Chairman IDBW 2025, Aditya Raflein, berpendapat bahwa kehadiran lebih dari 10.000 peserta adalah bukti dari kematangan ekosistem blockchain Indonesia yang semakin solid dan kolaboratif. IDBW bukan hanya sebuah konferensi, namun juga sebuah gerakan yang menyatukan energi, tujuan, dan keyakinan yang sama. Dalam hal teknologi dan pengembangan ekosistem, Lai Chung Ying, Co-Founder & Co-CEO D3 Labs, menyoroti peran IDBW sebagai penghubung antara inovasi dan kebutuhan ekonomi riil. IDBW 2025 dianggap sebagai titik temu antara Web3 dan ekonomi riil, mempertemukan founder, regulator, dan investor untuk menciptakan solusi yang relevan dan berkelanjutan.

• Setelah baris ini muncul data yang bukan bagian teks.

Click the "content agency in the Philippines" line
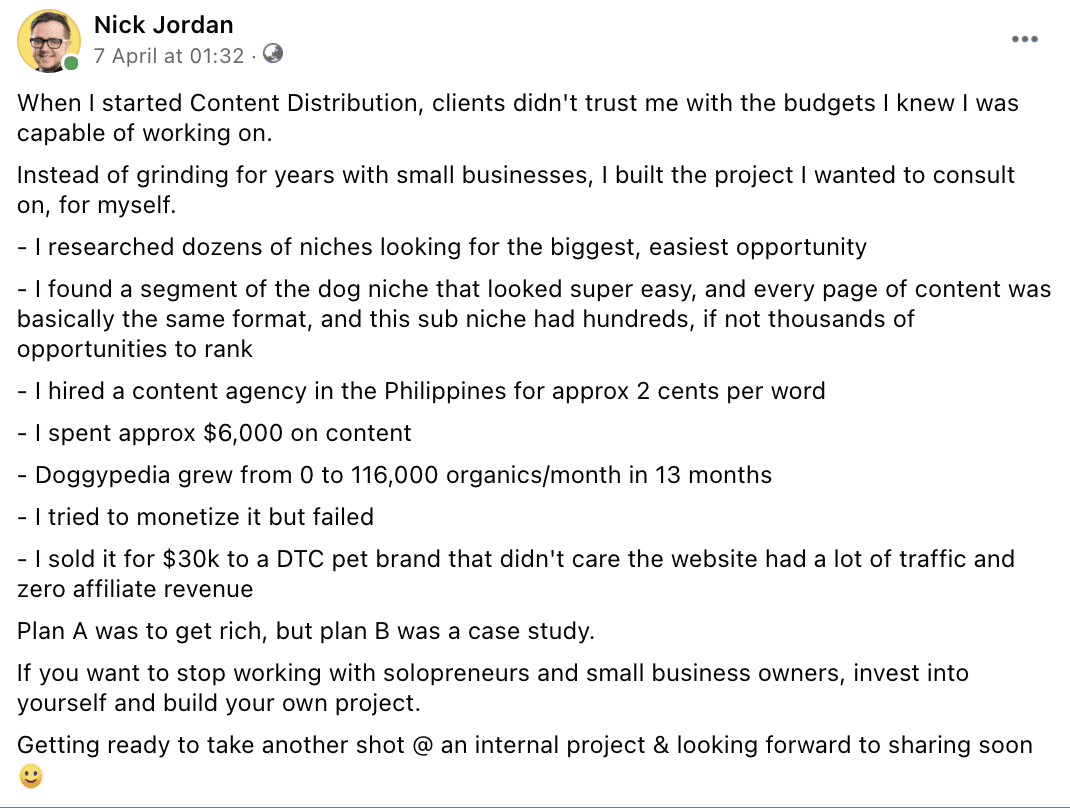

Calvin Kizana, CEO Tokocrypto, juga menegaskan pentingnya pemanfaatan teknologi di luar aset digital dalam perdagangan. Melalui IDBW, Calvin ingin menyampaikan bahwa teknologi blockchain dan AI tidak sekadar menjadi tren jangka pendek, melainkan dapat digunakan untuk menciptakan solusi nyata dalam berbagai bidang seperti sistem pembayaran, pendanaan, dan efisiensi bisnis. Semua ini menjadikan IDBW 2025 sebagai sebuah platform yang mempromosikan pertumbuhan ekosistem yang lebih terintegrasi dalam pembangunan teknologi blockchain dan Web3 di Indonesia dan kawasan sekitarnya.